_PROBLEM_.
Only lines with the word "button" belong in the answer; copy them from the records below.

_GIVEN DATA_.
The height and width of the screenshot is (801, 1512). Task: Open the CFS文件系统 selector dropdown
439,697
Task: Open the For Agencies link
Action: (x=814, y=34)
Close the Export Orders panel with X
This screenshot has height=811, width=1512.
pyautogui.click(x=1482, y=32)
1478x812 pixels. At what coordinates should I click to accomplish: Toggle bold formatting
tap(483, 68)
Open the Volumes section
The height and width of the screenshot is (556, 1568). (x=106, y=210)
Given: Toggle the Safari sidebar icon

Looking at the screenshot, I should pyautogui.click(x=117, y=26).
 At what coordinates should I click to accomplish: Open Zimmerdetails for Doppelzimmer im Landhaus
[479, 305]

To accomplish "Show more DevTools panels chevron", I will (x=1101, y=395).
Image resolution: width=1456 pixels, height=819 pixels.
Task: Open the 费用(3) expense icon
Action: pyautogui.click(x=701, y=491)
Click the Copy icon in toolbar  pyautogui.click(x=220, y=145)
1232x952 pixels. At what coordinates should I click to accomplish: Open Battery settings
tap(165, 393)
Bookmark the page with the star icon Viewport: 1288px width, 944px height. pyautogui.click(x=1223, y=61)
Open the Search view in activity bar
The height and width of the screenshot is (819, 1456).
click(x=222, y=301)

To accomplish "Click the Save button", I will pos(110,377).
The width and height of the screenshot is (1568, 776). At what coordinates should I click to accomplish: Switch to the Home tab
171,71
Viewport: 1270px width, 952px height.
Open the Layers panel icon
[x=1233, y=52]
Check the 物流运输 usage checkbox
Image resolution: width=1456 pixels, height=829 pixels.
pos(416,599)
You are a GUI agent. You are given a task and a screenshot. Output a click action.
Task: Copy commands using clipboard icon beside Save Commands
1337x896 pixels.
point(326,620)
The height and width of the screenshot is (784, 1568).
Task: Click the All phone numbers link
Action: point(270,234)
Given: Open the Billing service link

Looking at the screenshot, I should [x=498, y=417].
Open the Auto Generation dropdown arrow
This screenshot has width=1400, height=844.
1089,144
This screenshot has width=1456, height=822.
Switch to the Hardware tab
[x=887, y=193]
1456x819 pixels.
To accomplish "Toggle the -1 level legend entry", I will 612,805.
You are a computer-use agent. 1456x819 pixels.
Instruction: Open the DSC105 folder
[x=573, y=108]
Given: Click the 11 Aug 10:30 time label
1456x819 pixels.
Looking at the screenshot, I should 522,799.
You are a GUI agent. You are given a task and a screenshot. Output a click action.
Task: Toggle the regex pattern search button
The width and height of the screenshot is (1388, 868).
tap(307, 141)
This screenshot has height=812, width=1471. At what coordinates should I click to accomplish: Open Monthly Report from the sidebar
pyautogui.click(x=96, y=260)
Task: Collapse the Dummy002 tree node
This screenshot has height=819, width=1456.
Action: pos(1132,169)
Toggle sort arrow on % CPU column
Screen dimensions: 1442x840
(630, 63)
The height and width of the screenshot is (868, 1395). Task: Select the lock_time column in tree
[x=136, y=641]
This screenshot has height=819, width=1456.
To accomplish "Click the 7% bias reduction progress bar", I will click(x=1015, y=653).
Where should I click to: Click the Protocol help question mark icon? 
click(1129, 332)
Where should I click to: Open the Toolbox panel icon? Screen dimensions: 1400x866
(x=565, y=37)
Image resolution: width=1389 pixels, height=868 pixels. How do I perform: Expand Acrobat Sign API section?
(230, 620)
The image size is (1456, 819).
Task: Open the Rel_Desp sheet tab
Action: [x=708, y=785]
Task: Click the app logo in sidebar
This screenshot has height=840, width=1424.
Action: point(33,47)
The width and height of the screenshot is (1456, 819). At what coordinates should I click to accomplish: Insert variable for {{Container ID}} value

_RESPONSE_.
To accomplish "Click the Save button", I will pos(110,377).
Task: Toggle the regex pattern search button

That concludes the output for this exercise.